[START OF Text extract]

Abstract

http://ssrn.com/abstract=1291916
 


 



Characterization and Legal Discourse


Laura E. Little


Temple University - James E. Beasley School of Law


Journal of Legal Education, Vol. 46, p. 372, 1996

Abstract:     
Characterization is the art of taking a problem and (re)framing it in terms that reflect favorably upon the speaker or the particular point of view she wishes to advocate. Lawyers must characterize all the time, whether they aree arguing on behalf of a client in court, writing legal memoranda, or negotiating the terms of a contract. However, characterization is more than an empty legal rhetorical device. It is also a skill commonly used by lawyers and non-lawyers alike in their everyday lives.

[END OF Text extract]

**Exercise A**
Reproduce the abstract starting at the words "Characterization and Legal" and ending after "their everyday lives.", switching "contract" to "lease".
**Exercise B**
According to the abstract, why is characterization more than an empty legal rhetorical device?

[START OF Data rows]

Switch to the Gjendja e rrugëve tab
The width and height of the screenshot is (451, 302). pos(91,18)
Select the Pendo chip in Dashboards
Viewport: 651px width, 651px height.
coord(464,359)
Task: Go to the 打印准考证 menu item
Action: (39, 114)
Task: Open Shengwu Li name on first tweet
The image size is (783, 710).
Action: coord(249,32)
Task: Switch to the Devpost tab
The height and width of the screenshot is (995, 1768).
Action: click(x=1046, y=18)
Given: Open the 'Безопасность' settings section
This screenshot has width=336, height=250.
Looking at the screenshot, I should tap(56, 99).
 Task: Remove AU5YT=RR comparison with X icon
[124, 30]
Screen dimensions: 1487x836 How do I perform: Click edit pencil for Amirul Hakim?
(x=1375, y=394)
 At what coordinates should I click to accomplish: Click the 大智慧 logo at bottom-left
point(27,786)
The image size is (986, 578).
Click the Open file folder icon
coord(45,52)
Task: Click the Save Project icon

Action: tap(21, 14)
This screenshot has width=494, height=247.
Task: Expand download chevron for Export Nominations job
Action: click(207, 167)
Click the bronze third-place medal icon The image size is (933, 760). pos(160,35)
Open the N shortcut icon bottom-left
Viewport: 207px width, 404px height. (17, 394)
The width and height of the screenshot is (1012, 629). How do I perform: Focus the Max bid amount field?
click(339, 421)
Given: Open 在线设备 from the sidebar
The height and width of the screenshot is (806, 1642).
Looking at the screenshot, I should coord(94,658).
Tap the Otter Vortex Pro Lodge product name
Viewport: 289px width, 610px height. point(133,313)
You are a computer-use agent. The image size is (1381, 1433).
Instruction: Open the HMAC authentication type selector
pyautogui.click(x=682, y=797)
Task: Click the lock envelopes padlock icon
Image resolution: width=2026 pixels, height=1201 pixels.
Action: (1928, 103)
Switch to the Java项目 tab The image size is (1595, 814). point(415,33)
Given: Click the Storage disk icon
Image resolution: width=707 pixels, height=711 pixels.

[END OF Data rows]

**Worked answer A**
Characterization and Legal Discourse


Laura E. Little


Temple University - James E. Beasley School of Law


Journal of Legal Education, Vol. 46, p. 372, 1996

Abstract:     
Characterization is the art of taking a problem and (re)framing it in terms that reflect favorably upon the speaker or the particular point of view she wishes to advocate. Lawyers must characterize all the time, whether they aree arguing on behalf of a client in court, writing legal memoranda, or negotiating the terms of a lease. However, characterization is more than an empty legal rhetorical device. It is also a skill commonly used by lawyers and non-lawyers alike in their everyday lives.

**Worked answer B**
Characterization is more than an empty legal rhetorical device because it is also a skill that lawyers and non-lawyers alike commonly use in their everyday lives.